Let's start by looking at the stature of the court before Marshall took over as chief justice. Remember we mentioned that the court met only twice a year, in February and August. When it met for the first time on February 2, 1790, there were no cases to be decided. The same was true for the next two sessions. Instead the Supreme Court justices did most of their work on the road “riding the circuit,” as we discussed.

Court Connotations

An injunction is an order issued by a court that orders someone to do something or prohibits someone from doing something. For example an injunction may be ordered to prevent the cutting down of trees, prevent the polluting of a stream or stop a group from picketing if their plans go beyond the bounds of free speech and assembly.

While the justices delivered their first opinions in August 1792 in a case titled Georgia v. Bradford, it was not until February 1793 that the justices actually decided their first important case. The Bradford case was a request from the state of Georgia for an injunction to stop the recovery of money by a British subject, whose estate had been confiscated. Georgia was given the temporary injunction by the Supreme Court in that first case.

Opinions in the early days of the court were not delivered formally in writing, as they are today. Instead during the first 10 years of the Court each justice gave his opinion orally at a session of the Court. During the first 10 years of the Court it heard only about 100 cases. As we've already discussed, today's Court hears that many in one year. At that time the Court heard all cases brought before it. Today the Court has much more discretionary power over which cases it will hear and picks only about 100 out of 7,000.

Court Connotations

Constitutional amendments alter the language of the original draft of the U.S. Constitution. The Constitution can be changed either through an amendment proposed by two-thirds of both houses of Congress or by a call for a constitutional convention by two-thirds of the state legislatures. The legislatures don't have the right to draft the new amendment, but they can ask the Congress to convene a special amendment proposal convention. So far every amendment to the constitution has been made by Congress. No one even knows what the logistics would be if a call were made for a constitutional convention.

The first actual ruling on a case came in February 1793 in Chisholm v. Georgia. This case established the right for citizens of one state to sue another state. Chisholm, a resident of South Carolina, sued Georgia because he had delivered goods to Georgia but Georgia didn't pay for the goods. Georgia claimed immunity from begin sued. The Supreme Court ruled that Georgia was subject to suit.

The right to sue states didn't last long though. This ruling led to such an uproar by the states that the Congress passed the Eleventh Amendment to the Constitution on March 4, 1794. This amendment bans suits from being filed by individuals of another state or of a foreign country against a state. Just 339 days later on February 7, 1795, the amendment was ratified and took effect January 1798.

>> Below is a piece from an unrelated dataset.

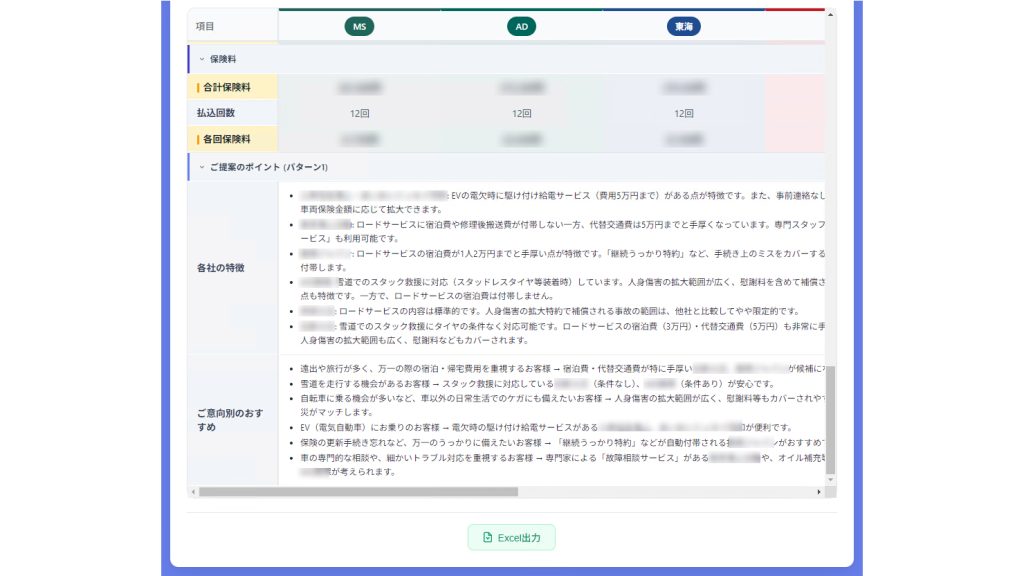
Task: Click the vertical scrollbar up arrow
Action: pyautogui.click(x=831, y=14)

The Supreme Court first ruled on the right to overturn a state legislature in 1796 in the case Ware v. Hylton. In this case a citizen of Virginia owed money to a British subject. Virginia had enacted a law that confiscated British property, including any debts owed by its citizens to British subjects. The British subject filed suit to collect his money.

The Supreme Court overturned the state law because the Treaty of Paris, which established peace after the Revolutionary War, protected such debts. Justice Samuel Chase in his opinion said, “A treaty cannot be the supreme law of the land if any act of a state Legislature can stand in its way.” Just think what the United States would be like today if each state could decide whether or not it wanted to abide by a treaty signed by the federal government.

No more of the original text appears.